To do:
(1) In the blog post about wearing a husband's t-shirts to bed, in which month does the husband ask whether he gets his shirts back?
(2) Extend the blog post about wearing a husband's t-shirts to bed, starting after its last sentence.

I love to sleep in my husband's tshirts! Specifically his white undershirts!! They are huge on me, and soft and don't get all scrunched up under you when you are sleeping. I wear them everynight, and when he's home, he's always searching in MY dresser for HIS t-shirts. I love them. Especially with him gone, I feel a little closer to him. I hate sleep without him, but I am always sleeping in his tshirts.
He saw a picture of me on facebook in his shirt my jammies. He wants to know if he gets them back in December....ummm NO!
I started thinking about him how significant it is to draw close when we feel distant. I wondered if there was anything I do to find a closeness with Jesus, particularly when he seems so far away. I couldn't think of anything really. I read my Bible, but that doesn't always work. The words often seem one dimensional and I find myself even reading the same verse over and over, not even understanding what I just read. I pray, but sometimes I wonder if I'm just talking to myself (even though I know I'm not)--well I do talk to myself, but not in prayer.

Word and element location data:
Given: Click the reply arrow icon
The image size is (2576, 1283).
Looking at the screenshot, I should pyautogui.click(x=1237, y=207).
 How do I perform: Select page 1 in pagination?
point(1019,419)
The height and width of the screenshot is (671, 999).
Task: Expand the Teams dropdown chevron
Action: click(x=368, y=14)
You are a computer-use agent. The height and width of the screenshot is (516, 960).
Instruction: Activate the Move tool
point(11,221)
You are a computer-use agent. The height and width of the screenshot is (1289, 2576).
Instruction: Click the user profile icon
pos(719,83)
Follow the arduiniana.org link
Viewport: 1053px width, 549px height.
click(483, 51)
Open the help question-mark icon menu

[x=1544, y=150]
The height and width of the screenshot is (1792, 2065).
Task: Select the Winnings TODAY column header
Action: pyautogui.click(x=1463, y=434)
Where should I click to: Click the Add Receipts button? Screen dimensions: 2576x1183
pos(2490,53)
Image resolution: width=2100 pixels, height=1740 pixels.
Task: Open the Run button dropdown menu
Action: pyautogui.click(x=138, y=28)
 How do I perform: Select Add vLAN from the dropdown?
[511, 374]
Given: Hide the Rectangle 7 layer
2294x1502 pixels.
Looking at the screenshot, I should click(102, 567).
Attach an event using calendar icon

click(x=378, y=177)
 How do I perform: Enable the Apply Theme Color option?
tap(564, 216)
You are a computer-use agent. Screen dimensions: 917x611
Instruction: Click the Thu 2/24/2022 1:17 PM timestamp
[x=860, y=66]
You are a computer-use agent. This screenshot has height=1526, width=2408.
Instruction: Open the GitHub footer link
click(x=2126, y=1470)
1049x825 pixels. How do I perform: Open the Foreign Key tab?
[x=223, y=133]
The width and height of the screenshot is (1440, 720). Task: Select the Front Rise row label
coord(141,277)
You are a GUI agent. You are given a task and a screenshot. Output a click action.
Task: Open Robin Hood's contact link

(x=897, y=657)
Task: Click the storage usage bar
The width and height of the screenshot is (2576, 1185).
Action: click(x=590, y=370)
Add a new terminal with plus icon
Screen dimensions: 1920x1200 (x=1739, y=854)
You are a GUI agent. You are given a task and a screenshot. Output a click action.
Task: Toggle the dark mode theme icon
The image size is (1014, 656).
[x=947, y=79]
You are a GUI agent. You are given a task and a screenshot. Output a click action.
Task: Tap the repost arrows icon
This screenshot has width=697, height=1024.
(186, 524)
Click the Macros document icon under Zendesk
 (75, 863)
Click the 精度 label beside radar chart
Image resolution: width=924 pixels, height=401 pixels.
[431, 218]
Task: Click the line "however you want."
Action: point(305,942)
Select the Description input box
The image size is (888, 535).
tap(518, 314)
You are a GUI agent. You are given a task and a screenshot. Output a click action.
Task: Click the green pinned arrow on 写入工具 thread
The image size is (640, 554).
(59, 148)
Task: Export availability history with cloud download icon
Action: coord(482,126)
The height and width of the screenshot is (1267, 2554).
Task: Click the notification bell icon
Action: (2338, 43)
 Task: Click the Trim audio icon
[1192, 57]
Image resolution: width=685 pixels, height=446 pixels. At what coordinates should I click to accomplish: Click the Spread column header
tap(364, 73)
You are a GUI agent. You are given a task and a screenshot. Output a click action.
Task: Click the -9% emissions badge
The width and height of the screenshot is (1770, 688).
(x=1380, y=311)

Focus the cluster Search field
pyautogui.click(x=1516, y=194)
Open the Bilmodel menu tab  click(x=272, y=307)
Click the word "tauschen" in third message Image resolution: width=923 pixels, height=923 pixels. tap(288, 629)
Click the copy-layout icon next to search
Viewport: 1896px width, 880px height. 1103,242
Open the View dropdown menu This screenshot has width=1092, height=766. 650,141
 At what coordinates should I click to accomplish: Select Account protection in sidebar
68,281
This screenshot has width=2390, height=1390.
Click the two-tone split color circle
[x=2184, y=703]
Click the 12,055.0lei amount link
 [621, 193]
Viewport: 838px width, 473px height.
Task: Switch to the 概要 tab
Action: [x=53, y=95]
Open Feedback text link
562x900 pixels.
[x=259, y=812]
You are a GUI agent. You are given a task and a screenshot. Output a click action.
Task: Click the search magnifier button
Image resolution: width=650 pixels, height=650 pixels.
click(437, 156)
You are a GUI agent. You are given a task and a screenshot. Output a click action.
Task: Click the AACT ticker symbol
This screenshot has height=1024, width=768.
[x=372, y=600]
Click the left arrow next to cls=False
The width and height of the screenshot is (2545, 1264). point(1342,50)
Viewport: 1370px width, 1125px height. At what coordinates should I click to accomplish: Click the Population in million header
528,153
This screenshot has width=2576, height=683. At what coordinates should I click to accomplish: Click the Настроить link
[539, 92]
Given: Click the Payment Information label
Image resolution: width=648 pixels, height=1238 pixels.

Outputs by task:
(1) December.

(2)
The times I've fasted I've reinvigorated my passion and love for Jesus, that I thought was long gone. I hate to fast, it's not as comfortable as a white Hanes T. So I don't know if I have a comfort spot with Jesus, one that makes me feel safe, and home and close to him. But in comparison with my relationship with my husband, I feel like I should have one.
Do you? What's yours??
Monday, May 17, 2010
Comfort with Jesus.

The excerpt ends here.